Comparison of direct binding polymerase chain reaction with recombinant coat protein antibody based dot-blot immunobinding assay and immunocapture-reverse transcription-polymerase chain reaction for the detection of sugarcane streak mosaic virus causing mosaic disease of sugarcane in India

Abstract

Direct-binding polymerase chain reaction (DB–PCR) test was developed for the detection of sugarcane streak mosaic virus (SCSMV–AP), a member of the new, undescribed genus in the family Potyviridae. Its sensitivity levels were compared to recombinant coat protein antibody-based tests like dot-blot immunobinding assay (DBIA) and immunocapture-reverse transcription– PCR (IC–RT–PCR) to detect virus in purified preparations and in sugarcane leaf extracts.
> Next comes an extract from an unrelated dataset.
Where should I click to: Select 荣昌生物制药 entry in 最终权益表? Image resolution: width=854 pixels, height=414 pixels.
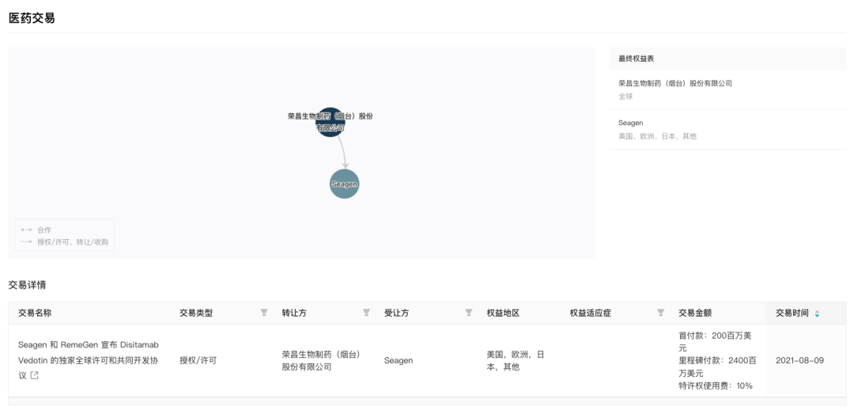tap(675, 83)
In DBIA, DB– PCR and IC–RT–PCR, the virus was detected up to 5 ng, 0.01 ng and 0.001 ng in purified virus preparations and 10⁻², 10⁻³ and 10⁻⁴ dilutions in infected sugarcane leaf extracts, respectively. When compared to DBIA, IC–RT–PCR appears to be 5000-fold and 100- fold more sensitive with respect to purified virus and infected leaf samples respectively. DB–PCR is 10-fold less sensitive when compared to IC–RT–PCR. Further, shelf-life of recombinant antibody-coated tubes stored at 4°C was checked; it was found that they can be used for PCR up to one month. These PCR-based tests could be useful to screen sugarcane germplasm and in breeding and quarantine programmes.